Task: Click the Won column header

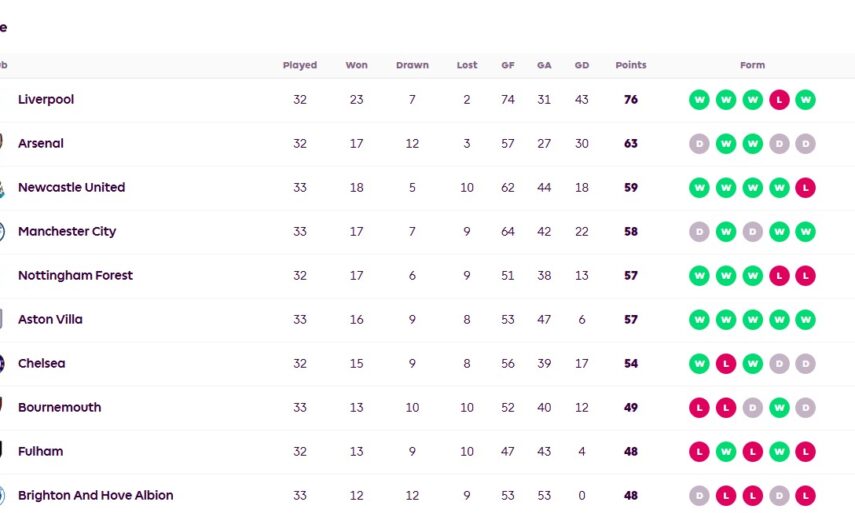Action: click(356, 66)
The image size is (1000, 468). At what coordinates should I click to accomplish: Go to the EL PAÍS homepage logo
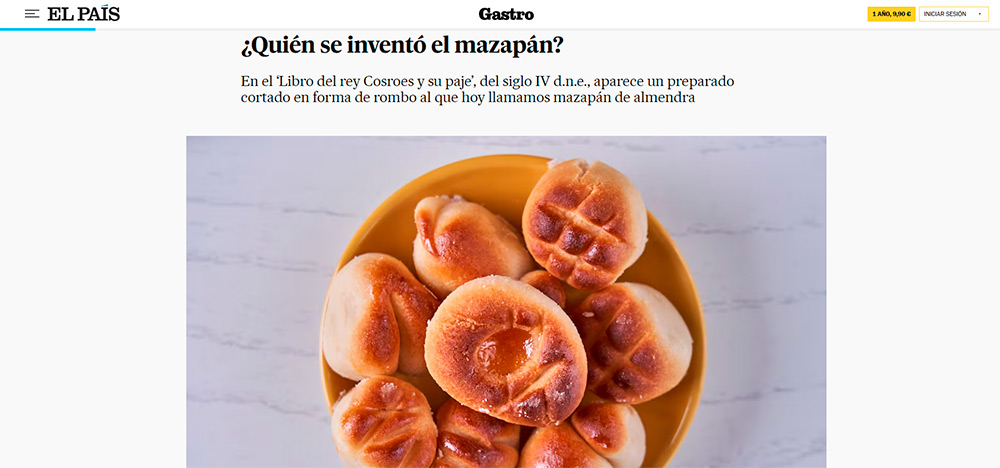84,13
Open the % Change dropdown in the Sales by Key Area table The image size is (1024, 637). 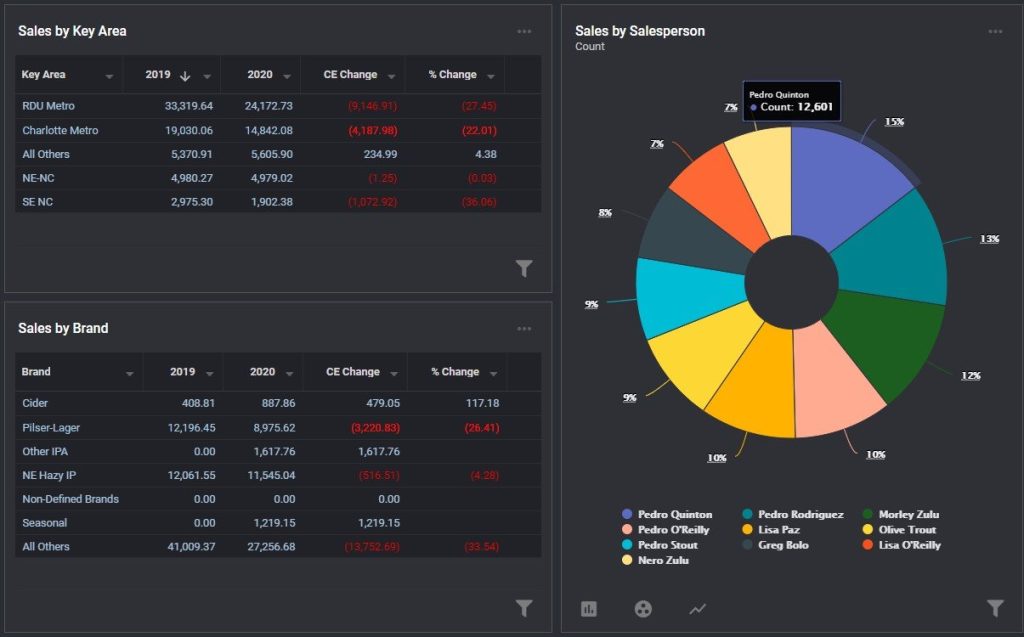point(490,76)
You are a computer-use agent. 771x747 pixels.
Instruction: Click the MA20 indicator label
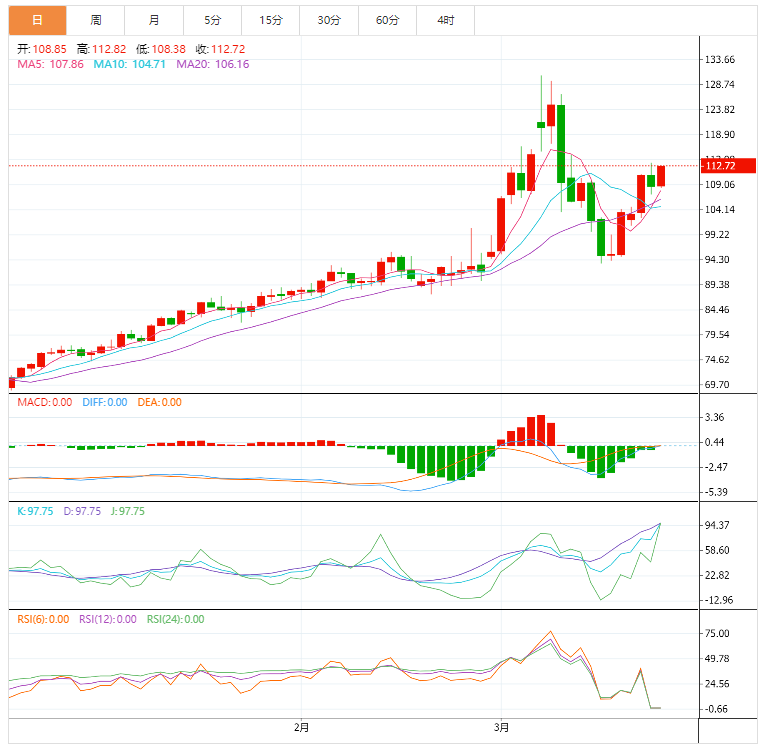(x=212, y=64)
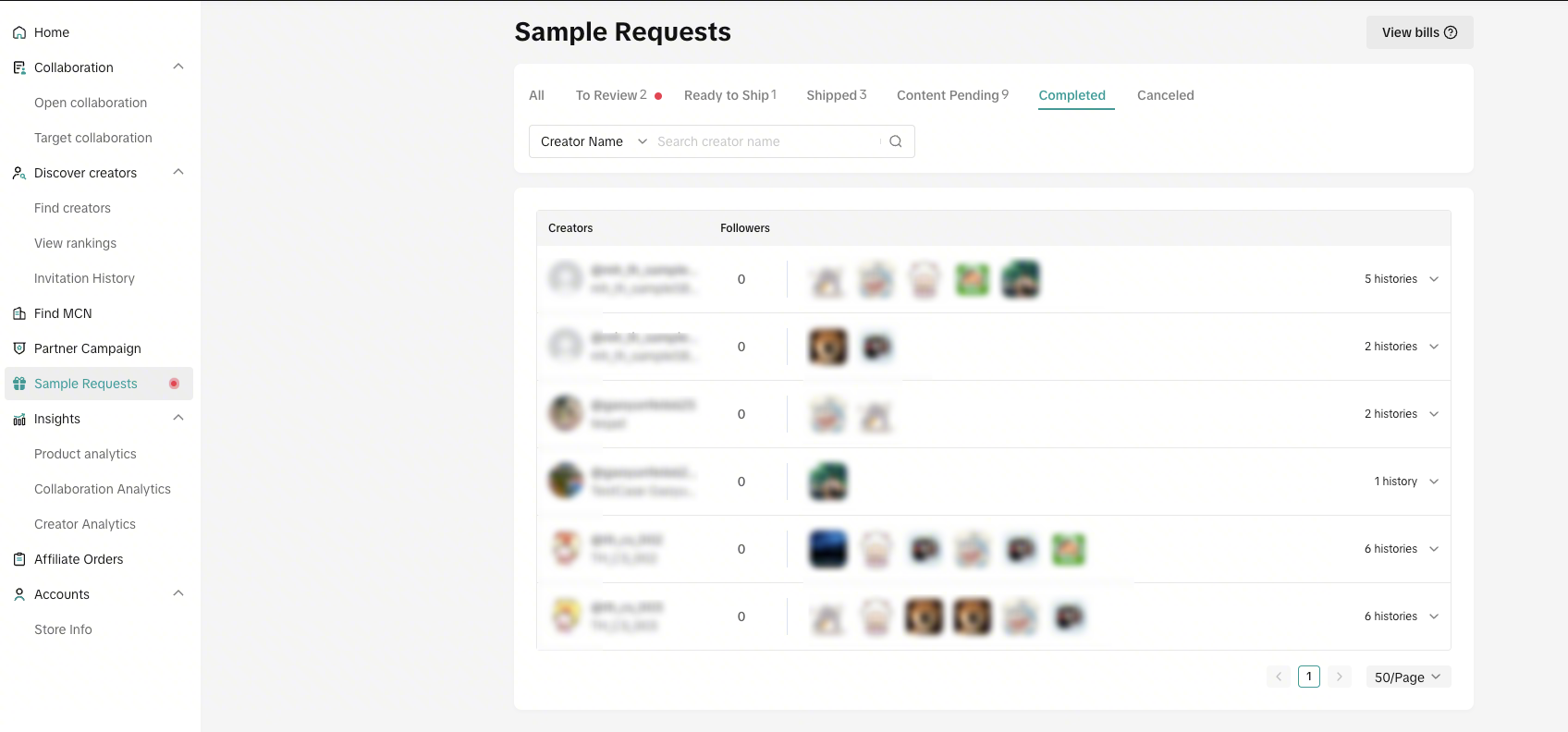Open the Creator Name filter dropdown
This screenshot has height=732, width=1568.
(594, 141)
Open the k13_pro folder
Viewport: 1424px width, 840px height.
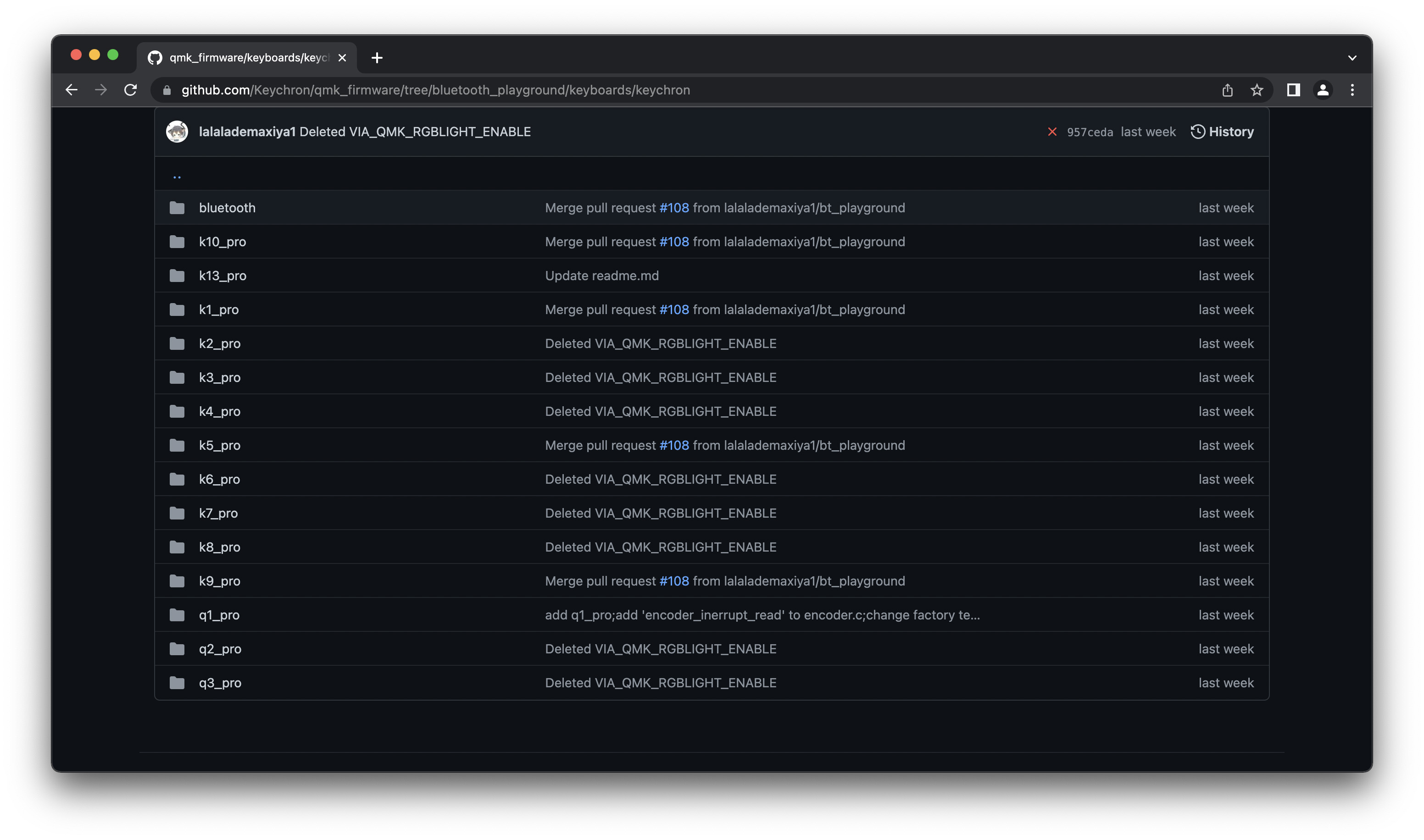click(x=222, y=276)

- - - -

What you will do: Rewrite the lines from the one containing "Open the k13_pro folder" through the end of the items, replacing "folder" with "directory" and leaving everything else unchanged. Omit the pictures from your answer.

Result below:
Open the k13_pro directory
Viewport: 1424px width, 840px height.
click(x=222, y=276)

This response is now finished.